Executive Summary of Environmental Baseline Report

SECTION 3 NATURAL RESOURCES CAPITAL STOCK

3.2 AGRICULTURE AND FISHERIES
   
 
3.2.1 Baseline Resources and Key Pressures
   
 

The area of cultivated land in Hong Kong has declined by more than 50% between 1954 and 1996. Of the remaining 2,900 hectares in production, nearly half is used for freshwater pond culture and one third for market gardening. Agricultural resources are under greatest pressure from the development of land which may have been exacerbated by a reduced need to raise produce locally as import distribution channels have improved.

Local marine fisheries are also in decline: catches landed in Hong Kong have declined from a peak of just over 90,000 tonnes in 1976 to just over 50,000 tonnes in 1996. Species composition data for marine fish stocks show an apparent trend of declining numbers of commercially valuable demersal inshore fish species. The key pressures on this resource are intensive fishing pressure combined with rapid infrastructure development and increased marine pollution arising largely from population growth in the SAR.

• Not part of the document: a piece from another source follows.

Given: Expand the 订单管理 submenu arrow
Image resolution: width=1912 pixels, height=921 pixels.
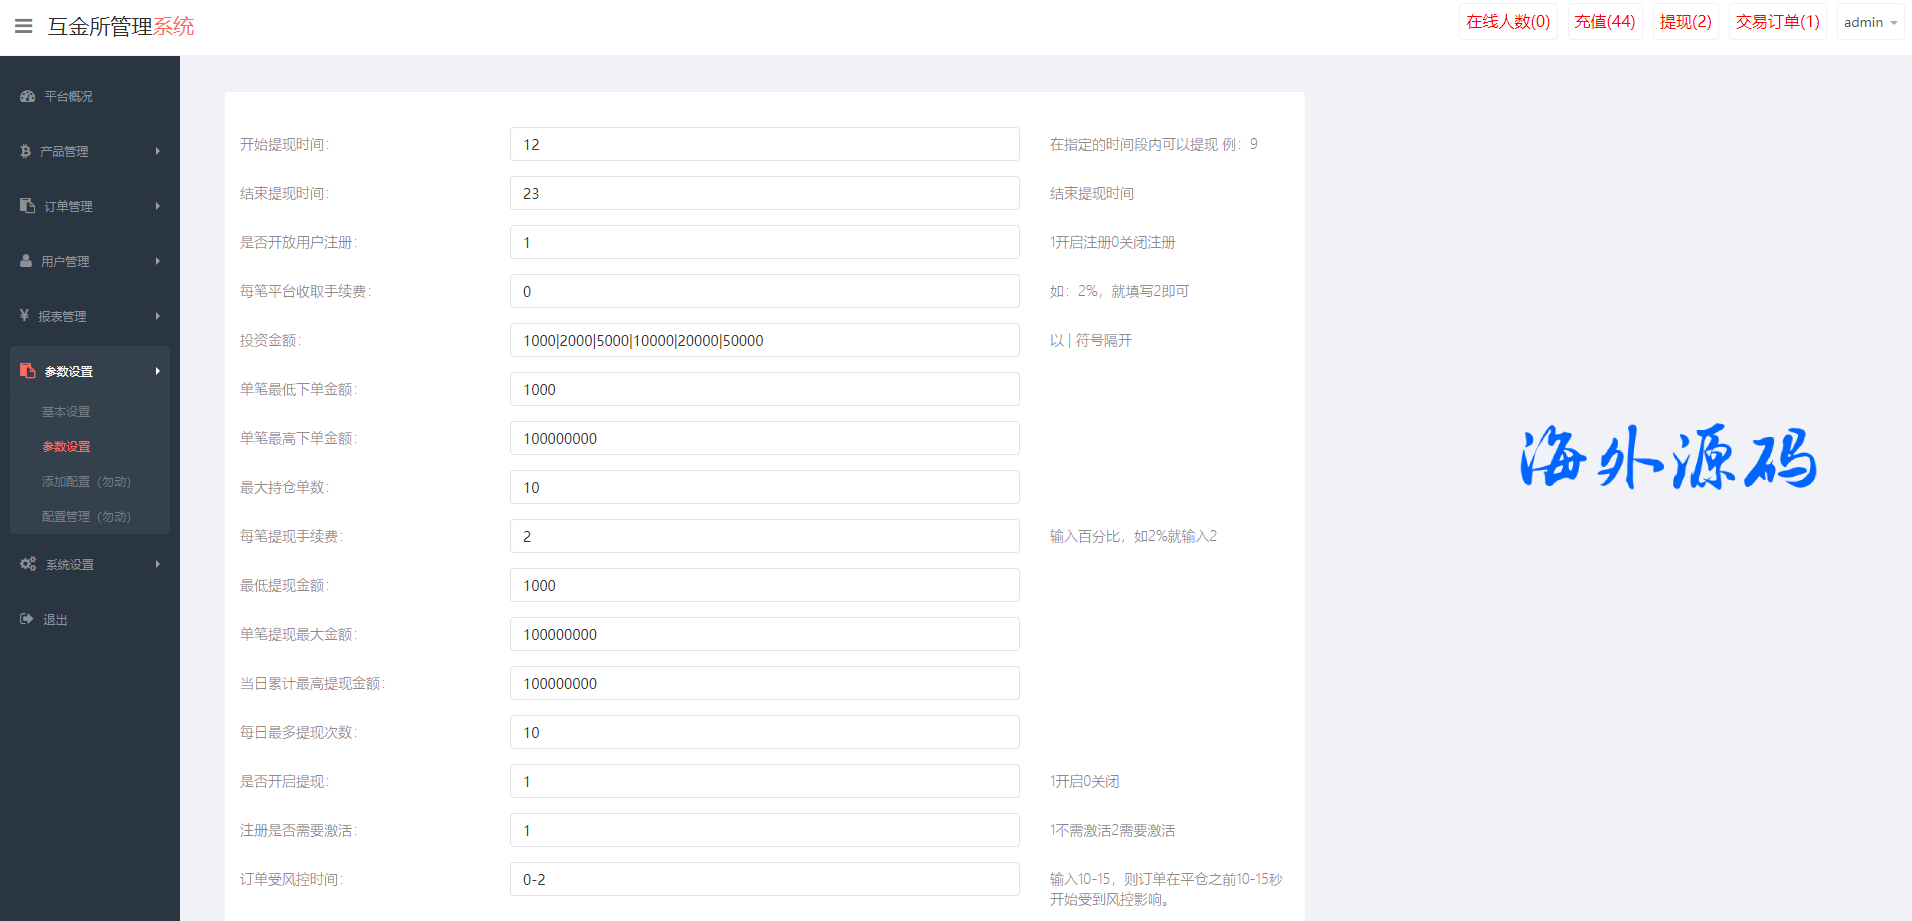Looking at the screenshot, I should pos(157,206).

Hong Kong is dependent upon imports of agricultural products and fish. For example the SAR provides only 14% of its fresh vegetable requirement locally and 61% of the marine fish consumption demand. Pond culture utilises 1,475 ha of fish ponds which yielded around 5,000 tonnes of freshwater fish in 1997, or 12% of Hong Kong's consumption that year. Mariculture occupies 209 hectares of sea area which yielded nearly 3,000 tonnes of live marine fish in 1997. The SAR's large demand for live marine fish is also thought to be perpetuating the use of destructive fishing techniques in countries which catch and supply these fish.